Essentially, Grush writes, “The only way people could conceive of women going into space was if they provided some kind of release or assistance for the male crewmates.”
By the mid-1970s, however, questions were being asked of NASA and its discriminatory recruitment process.
In 1978, they relaxed their rules for applicants and allowed women and those without military test pilot experience.
On January 18, 1978, NASA announced the 35 new astronauts that would form NASA Astronaut Group 8. It was a groundbreaking crew.
“Among the selected, three were African American and one was Asian American, making them NASA’s first astronauts of color,” writes Grush.
“Also within the group: America’s first six women.”

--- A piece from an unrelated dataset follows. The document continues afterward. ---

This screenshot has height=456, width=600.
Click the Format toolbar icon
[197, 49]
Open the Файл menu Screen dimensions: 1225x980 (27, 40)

Sally Ride, Judy Resnik, Anna Fisher, Kathy Sullivan, Shannon Lucid, and Rhea Seddon had undergone the toughest of training programs — including flying Navy fighter jets — fought misogyny and discrimination along the way, and emerged at the other end as trailblazers for a new generation of space travelers.
Their backgrounds were as impressive as they were diverse.
Sullivan was an oceanographer and Resnik an electrical engineer, while Lucid was a chemist and Ride an astrophysicist.
Fisher and Seddon were both physicians.
Gaining respect and acceptance wasn’t easy.
“As much as they tried, the women could only control their narratives so much,” writes Grush.
Magazines would talk about their marital status and their ages, heights, and weight.
Newspapers, such as the Midnight Globe, referred to them as “Glamournauts” and NASA’s “eye-popping space gals.”
On TV, chat show hosts couldn’t help themselves either.
“Imagine a woman astronaut two million light-years out in space,” Johnny Carson quipped to his audience. “She says, ‘My God, I forgot to leave a note for the milkman.’ ”
Despite the cynicism, all six would make it into orbit.
On June 18, 1983, Ride became the first American woman to go into space when she lifted off on the Space Shuttle Challenger’s second mission.
Aged 32, she was also the youngest ever astronaut.
In October 1984, Sullivan performed the first extravehicular activity (EVA) by an American when she took a 3.5-hour spacewalk.
Lucid and Seddon both enjoyed successful missions on the Space Shuttle Discovery, both in 1985.
Fisher also had a successful mission on Discovery, in November 1984.
Before she lifted off, she recorded a series of videos for her daughter just in case she never returned.
But it was Resnik who met tragedy.
Having successfully completed a mission on Discovery in 1984, she took her place alongside six other astronauts on Challenger’s 10th mission in January 1986.
Tragically, just 73 seconds into the flight, disaster struck and the shuttle exploded.
“The scale of it was unimaginable,” writes Grush. “Seven people were gone in an instant.”
But, the pioneering legacy of Resnik and “The Six” lives on.
Every NASA astronaut class since 1978 has included women.
In 1992, Mae Jemison became the first black women astronaut while Eileen Collins became the first woman to pilot the Space Shuttle in 1995, later becoming the first female commander of a Space Shuttle mission.
And women are increasingly front and center in NASA’s thinking.
In 2017, for example, NASA launched the Artemis program, which aims to send humans back to the moon for the first time in more than half a century — something that no woman has ever done.
“That means among the current members of NASA’s corps is the first woman who will walk on the moon,” writes Grush.
“All she’s waiting on is her selection.”